▸ Requirement:
Once the line holding "Check the agree to terms checkbox" is found in the listing below, write it out and each later line exactly, up to and including the one holding "Task: Open the Tip label".

▸ Entries supplied:
——
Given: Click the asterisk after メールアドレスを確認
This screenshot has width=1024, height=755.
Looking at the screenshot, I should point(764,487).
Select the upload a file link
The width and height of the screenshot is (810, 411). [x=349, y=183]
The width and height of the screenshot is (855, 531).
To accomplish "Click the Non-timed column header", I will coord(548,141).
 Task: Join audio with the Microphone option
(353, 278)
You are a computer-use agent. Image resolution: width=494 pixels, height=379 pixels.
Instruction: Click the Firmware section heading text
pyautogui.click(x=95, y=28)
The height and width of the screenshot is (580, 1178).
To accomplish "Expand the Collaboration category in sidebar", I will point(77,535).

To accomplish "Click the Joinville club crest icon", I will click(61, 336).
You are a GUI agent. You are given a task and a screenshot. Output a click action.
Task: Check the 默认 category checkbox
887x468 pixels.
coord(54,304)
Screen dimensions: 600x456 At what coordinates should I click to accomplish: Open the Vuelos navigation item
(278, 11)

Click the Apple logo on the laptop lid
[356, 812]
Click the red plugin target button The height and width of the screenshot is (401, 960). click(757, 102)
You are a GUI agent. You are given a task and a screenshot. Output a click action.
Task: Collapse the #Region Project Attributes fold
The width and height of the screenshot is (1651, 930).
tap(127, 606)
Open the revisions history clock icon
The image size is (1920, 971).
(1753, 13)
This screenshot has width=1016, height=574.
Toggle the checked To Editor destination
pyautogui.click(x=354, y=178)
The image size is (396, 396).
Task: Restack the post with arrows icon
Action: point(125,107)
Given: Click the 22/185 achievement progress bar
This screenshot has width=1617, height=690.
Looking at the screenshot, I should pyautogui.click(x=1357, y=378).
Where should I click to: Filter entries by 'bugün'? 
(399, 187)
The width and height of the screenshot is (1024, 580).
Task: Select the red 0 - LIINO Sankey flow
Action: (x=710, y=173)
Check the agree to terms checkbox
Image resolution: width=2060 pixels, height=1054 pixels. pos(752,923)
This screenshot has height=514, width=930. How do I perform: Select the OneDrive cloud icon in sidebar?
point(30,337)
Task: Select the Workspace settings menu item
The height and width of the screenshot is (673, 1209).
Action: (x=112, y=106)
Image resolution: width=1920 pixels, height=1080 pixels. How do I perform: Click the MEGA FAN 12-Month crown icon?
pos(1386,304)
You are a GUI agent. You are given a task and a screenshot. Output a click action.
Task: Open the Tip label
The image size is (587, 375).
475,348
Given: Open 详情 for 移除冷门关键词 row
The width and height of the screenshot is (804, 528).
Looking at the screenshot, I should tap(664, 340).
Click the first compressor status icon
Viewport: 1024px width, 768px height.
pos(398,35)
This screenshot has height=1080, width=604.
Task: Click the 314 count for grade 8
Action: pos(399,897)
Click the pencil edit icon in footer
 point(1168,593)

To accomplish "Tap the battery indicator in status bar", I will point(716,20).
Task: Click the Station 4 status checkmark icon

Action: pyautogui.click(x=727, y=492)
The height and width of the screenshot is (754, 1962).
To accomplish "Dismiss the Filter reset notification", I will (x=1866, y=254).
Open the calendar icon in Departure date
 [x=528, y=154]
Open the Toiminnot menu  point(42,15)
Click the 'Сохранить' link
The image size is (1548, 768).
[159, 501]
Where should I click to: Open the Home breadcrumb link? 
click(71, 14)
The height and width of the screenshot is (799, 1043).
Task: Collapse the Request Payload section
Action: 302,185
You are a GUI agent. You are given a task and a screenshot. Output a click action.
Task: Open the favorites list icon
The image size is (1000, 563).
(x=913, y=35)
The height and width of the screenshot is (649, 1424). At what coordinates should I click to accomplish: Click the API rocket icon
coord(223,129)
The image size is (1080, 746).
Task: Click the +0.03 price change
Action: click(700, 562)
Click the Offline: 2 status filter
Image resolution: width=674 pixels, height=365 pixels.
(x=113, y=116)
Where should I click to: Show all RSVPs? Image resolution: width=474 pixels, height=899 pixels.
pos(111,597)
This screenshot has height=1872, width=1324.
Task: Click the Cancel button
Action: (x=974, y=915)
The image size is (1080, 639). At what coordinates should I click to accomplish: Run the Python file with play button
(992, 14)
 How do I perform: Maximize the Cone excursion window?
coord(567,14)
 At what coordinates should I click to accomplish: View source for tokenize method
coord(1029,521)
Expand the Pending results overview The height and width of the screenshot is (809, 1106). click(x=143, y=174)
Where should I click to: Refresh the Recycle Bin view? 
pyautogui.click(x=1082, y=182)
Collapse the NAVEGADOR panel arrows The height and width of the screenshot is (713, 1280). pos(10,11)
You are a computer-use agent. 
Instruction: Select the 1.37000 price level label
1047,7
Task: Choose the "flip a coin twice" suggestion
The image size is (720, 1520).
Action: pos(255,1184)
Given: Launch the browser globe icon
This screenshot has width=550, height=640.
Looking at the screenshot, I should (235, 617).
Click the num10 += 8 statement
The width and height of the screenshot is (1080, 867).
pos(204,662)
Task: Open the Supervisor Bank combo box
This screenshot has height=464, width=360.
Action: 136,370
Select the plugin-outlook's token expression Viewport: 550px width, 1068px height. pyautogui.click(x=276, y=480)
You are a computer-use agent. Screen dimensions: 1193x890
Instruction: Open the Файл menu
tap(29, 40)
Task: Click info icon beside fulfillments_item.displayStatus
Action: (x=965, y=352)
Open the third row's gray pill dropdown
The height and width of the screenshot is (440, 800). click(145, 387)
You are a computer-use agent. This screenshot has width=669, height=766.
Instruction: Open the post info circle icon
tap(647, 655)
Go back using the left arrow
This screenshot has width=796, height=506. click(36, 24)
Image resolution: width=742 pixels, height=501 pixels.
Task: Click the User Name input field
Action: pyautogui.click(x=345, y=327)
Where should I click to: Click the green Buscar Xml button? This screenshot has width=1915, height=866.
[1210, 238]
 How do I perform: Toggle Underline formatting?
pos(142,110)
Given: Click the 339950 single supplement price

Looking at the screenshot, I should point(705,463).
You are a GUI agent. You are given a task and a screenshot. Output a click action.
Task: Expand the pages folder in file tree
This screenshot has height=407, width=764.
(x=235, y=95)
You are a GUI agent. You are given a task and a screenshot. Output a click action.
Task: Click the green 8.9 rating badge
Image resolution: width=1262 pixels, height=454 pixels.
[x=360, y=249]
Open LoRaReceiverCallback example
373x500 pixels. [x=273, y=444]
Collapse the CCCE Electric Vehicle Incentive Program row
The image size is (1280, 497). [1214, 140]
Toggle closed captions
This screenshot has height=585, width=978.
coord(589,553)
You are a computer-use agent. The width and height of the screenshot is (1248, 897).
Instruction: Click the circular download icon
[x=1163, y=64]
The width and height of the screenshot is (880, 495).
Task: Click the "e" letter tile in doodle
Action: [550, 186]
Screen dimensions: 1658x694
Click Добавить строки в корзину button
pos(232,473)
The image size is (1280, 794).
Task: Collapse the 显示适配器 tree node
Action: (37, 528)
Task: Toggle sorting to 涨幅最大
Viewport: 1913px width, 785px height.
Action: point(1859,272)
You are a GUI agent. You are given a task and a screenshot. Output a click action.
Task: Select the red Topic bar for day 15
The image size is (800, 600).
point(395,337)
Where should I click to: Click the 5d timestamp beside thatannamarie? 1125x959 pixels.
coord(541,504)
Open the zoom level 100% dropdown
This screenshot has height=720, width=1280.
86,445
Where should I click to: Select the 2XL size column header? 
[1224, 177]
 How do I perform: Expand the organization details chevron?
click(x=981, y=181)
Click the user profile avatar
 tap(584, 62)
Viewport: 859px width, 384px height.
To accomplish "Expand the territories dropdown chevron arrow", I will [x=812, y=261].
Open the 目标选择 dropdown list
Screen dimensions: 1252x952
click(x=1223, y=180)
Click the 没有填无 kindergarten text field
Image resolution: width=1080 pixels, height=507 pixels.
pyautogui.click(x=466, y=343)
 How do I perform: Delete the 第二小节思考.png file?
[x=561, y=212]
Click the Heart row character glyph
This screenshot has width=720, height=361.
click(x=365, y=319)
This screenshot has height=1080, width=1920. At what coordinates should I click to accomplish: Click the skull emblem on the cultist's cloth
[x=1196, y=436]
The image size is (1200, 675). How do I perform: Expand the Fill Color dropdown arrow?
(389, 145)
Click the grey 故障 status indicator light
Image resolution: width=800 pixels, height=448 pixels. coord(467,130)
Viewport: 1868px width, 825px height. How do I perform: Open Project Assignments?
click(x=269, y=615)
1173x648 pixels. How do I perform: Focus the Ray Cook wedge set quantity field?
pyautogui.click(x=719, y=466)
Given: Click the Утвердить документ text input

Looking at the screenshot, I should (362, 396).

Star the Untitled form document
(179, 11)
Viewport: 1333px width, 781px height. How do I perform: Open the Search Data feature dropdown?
——
▸ Response area:
Check the agree to terms checkbox
Image resolution: width=2060 pixels, height=1054 pixels. pos(752,923)
This screenshot has height=514, width=930. How do I perform: Select the OneDrive cloud icon in sidebar?
point(30,337)
Task: Select the Workspace settings menu item
The height and width of the screenshot is (673, 1209).
Action: (x=112, y=106)
Image resolution: width=1920 pixels, height=1080 pixels. How do I perform: Click the MEGA FAN 12-Month crown icon?
pos(1386,304)
You are a GUI agent. You are given a task and a screenshot. Output a click action.
Task: Open the Tip label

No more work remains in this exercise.